It important to make sure your variables are encoded correctly in an analysis. Incorrectly encoded variables can ultimately affect the results of any predictive models or analysis you produce leading to faulty conclusions. 

## Cleaning Step 2: Checking for Missing Values

Why is checking for missing data important?

Missing data can produce biased results or lead to lead to reduced statistical power of our analysis (by reducing our sample size)

Missing data are a common feature of messy, real-world data. How you choose to deal with missing data will have a big impact on your analysis and any predictive model you build. There are several ways to deal with missing data such as removing or imputing missing data.
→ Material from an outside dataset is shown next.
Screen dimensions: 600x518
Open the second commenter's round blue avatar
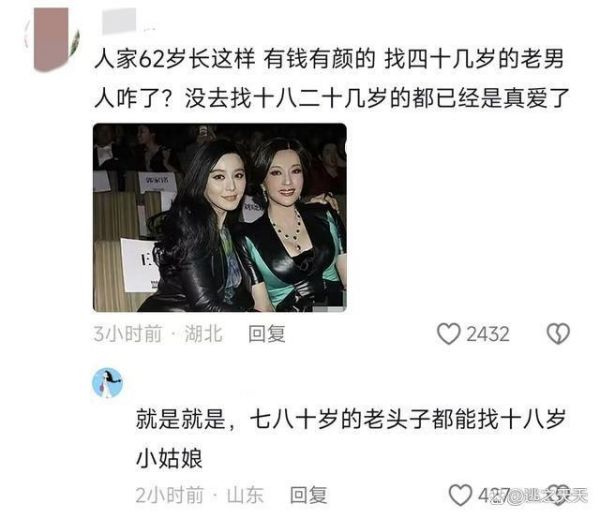tap(108, 383)
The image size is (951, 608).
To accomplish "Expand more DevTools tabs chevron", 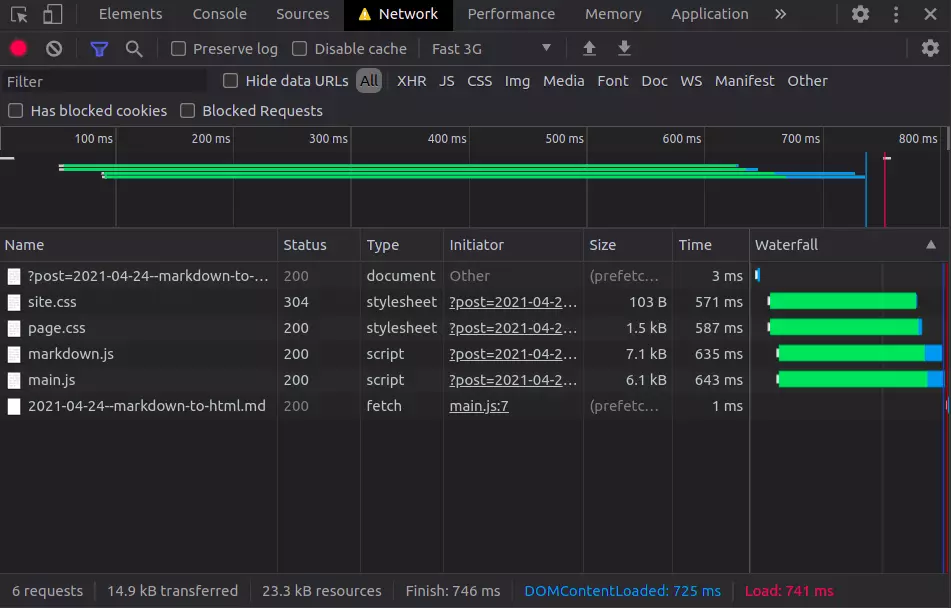I will (x=780, y=14).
More details on handling missing data in R can be found [here](https://www.r-bloggers.com/missing-value-treatment/)

Lets examine the data for missing values now.

In [None]:
cat('Number of Missing Data for Each Variable:')
sapply(heart_disease_data, function(x) sum(is.na(x)))
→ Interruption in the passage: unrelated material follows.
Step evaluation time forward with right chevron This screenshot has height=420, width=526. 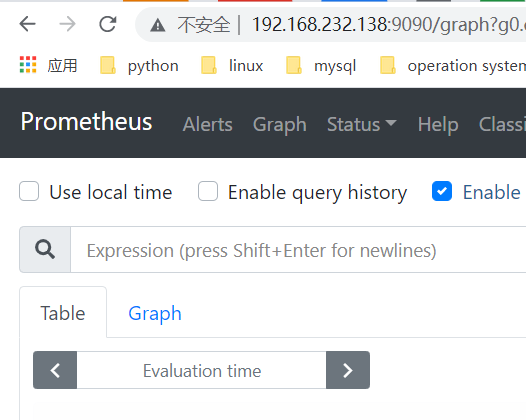(x=348, y=370)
Overall there does not seem to be anything suspicious about the number of missing values. However, there is one important pitfall to be careful of. 

Take a look at the variable `number_vessel_fluoroscopy`

In [None]:
table(heart_disease_data$number_vessel_fluoroscopy)

We can see there are a significant number of `?'s`. However R does not recognize these as missing. Lets fix this. 

In [None]:
heart_disease_data[heart_disease_data == '?'] <- NA
table(heart_disease_data$number_vessel_fluoroscopy, exclude = NULL)

Much better! Always be mindful that different dataset will code missing data differently. It isn't always a given that whatever statistical software you are using will recognize the data as missing. It's always important to inspect your data closely. 

## Cleaning Step 3: Checking for Implausible Values

Lets check our data for implausible values. Focus on the minimum and maximum values for the numeric output below. 

In [None]:
summary(heart_disease_data)

Based on observation, we can make these initial judgements:

`Blood Pressure:`
- It's physiologically implausible for an individual to have a blood pressure of 0. This is likely an input error. 

`Cholesterol:`
- It's physiologically implausible for an individual to have a cholesterol of 0. These are likely input errors.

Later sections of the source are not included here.